Something like this should work- (?:\w+(?:\.|\b)){4}(?=\.\w+(?: |$))\.\w+
Check out the demo
{2}
$ echo "AAAA a.b.c.d.e.g.google.com BBB" | grep -oP "(?:\w+(?:\.|\b)){2}(?=\.\w+(?: |$))\.\w+"
g.google.com
Captures the 2 subdomains, excluding top level domain (i.e com
){3}
$ echo "AAAA a.b.c.d.e.g.google.com BBB" | grep -oP "(?:\w+(?:\.|\b)){3}(?=\.\w+(?: |$))\.\w+"
e.g.google.com
Captures the 3 subdomains, excluding top level domain(i.e com
)...and so on
(?:\w+(?:\.|\b)){3}
<- This is the same as my original answers, it just captures word characters followed by a .
, exactly 3 times
(?=\.\w+(?: |$))\.\w+
<- This acts as the stopping point of the previous regex. It marks the start of the top level domain and captures it.
That regex seems completely wrong, if you want to only match urls like cccc.google.com
and www.google.com
but not google.com
, you should use- (?:\w+(?:\.|\b)){3}
Check out the demo
The primary part is \w+(?:\.|\b)
- this matches word characters that are immediately followed by a .
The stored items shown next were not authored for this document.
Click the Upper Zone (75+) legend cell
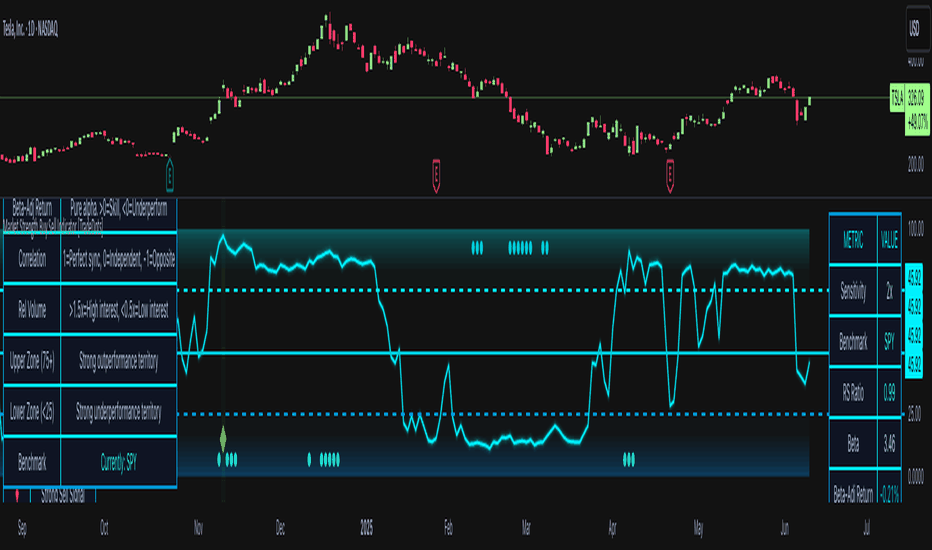Screen dimensions: 932x550 (32, 361)
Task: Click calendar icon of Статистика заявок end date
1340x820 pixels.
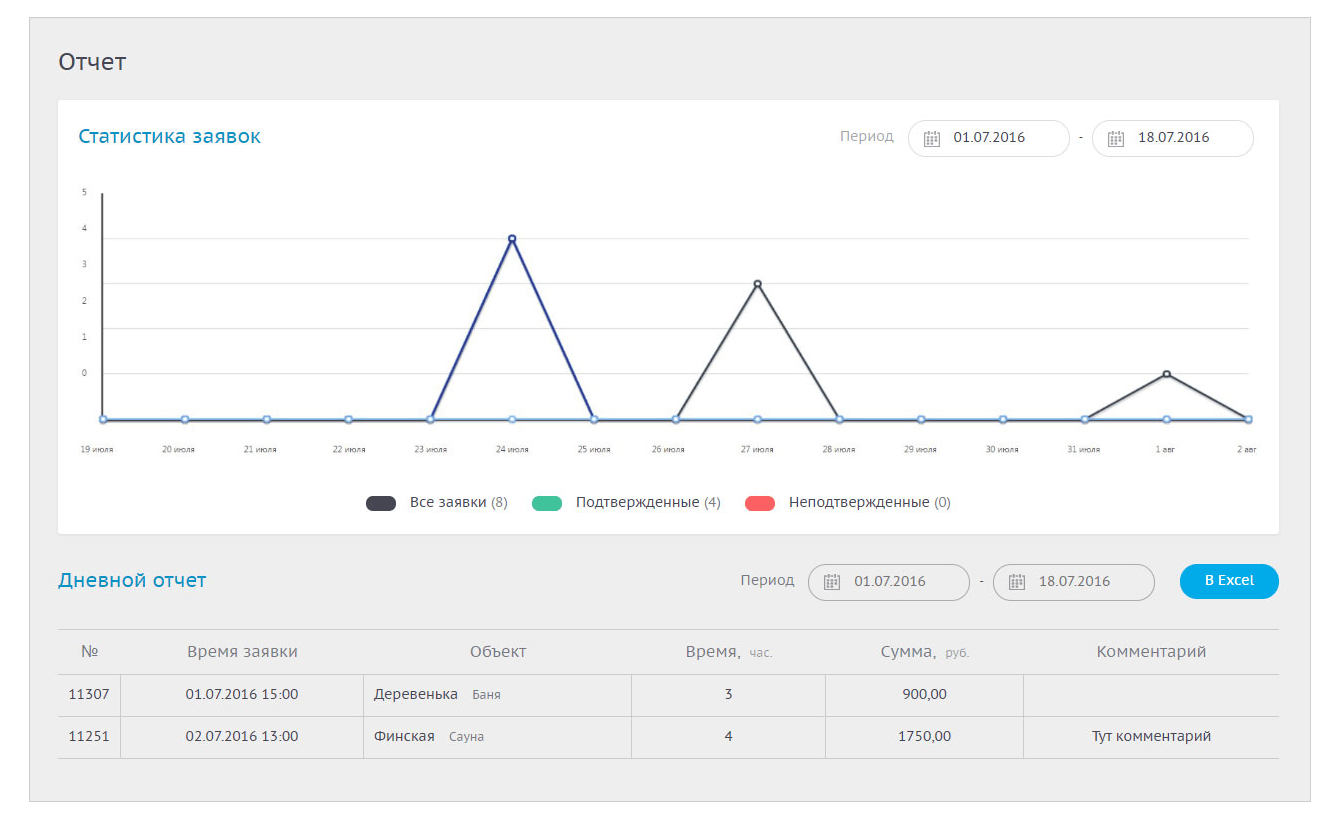Action: pyautogui.click(x=1116, y=139)
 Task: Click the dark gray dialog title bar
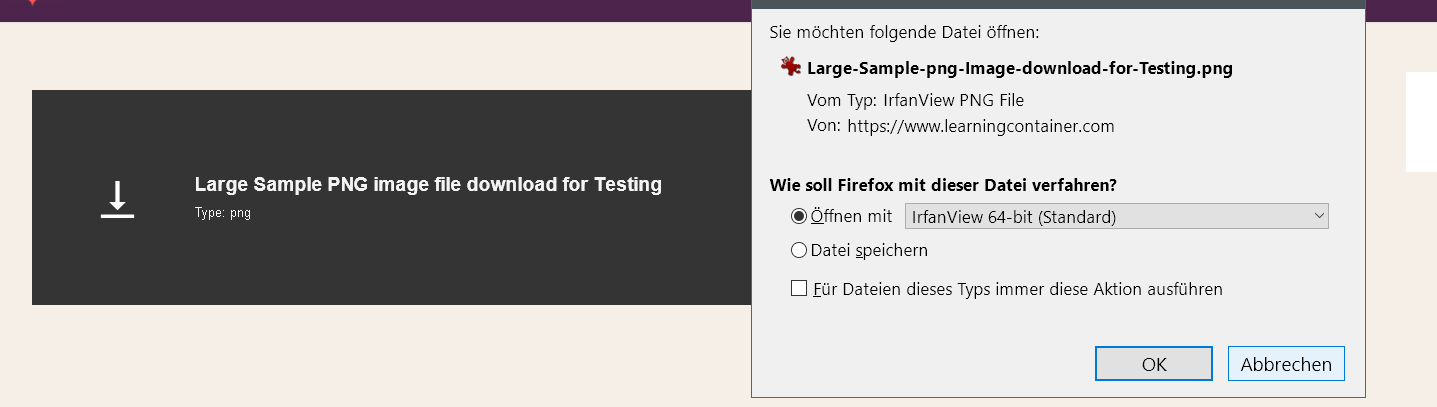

or a word boundary (i.e space)
This is enclosed with a (?:){3}
which makes sure such groups are encountered 3 times.
To also grep 4th level domains, use just change the {3}
to {3,4}
(?:\w+(?:\.|\b)){3,4}
Check out the demo
This is how you should do it with grep
-
$ echo "AAAA cccc.google.com BBB" | grep -oP "(?:\w+(?:\.|\b)){3,4}"
cccc.google.com
And with d.cccc.google.com
$ echo "AAAA d.cccc.google.com BBB" | grep -oP "(?:\w+(?:\.|\b)){3,4}"
d.cccc.google.com
Upvotes: 5
Reputation: 4564
Just echo "AAAA cccc.google.com BBBB" | grep -oE '\w+(\.\w+)+' --color=always
seems to work. \w
is more or less what should be expected in domain names.
Upvotes: 2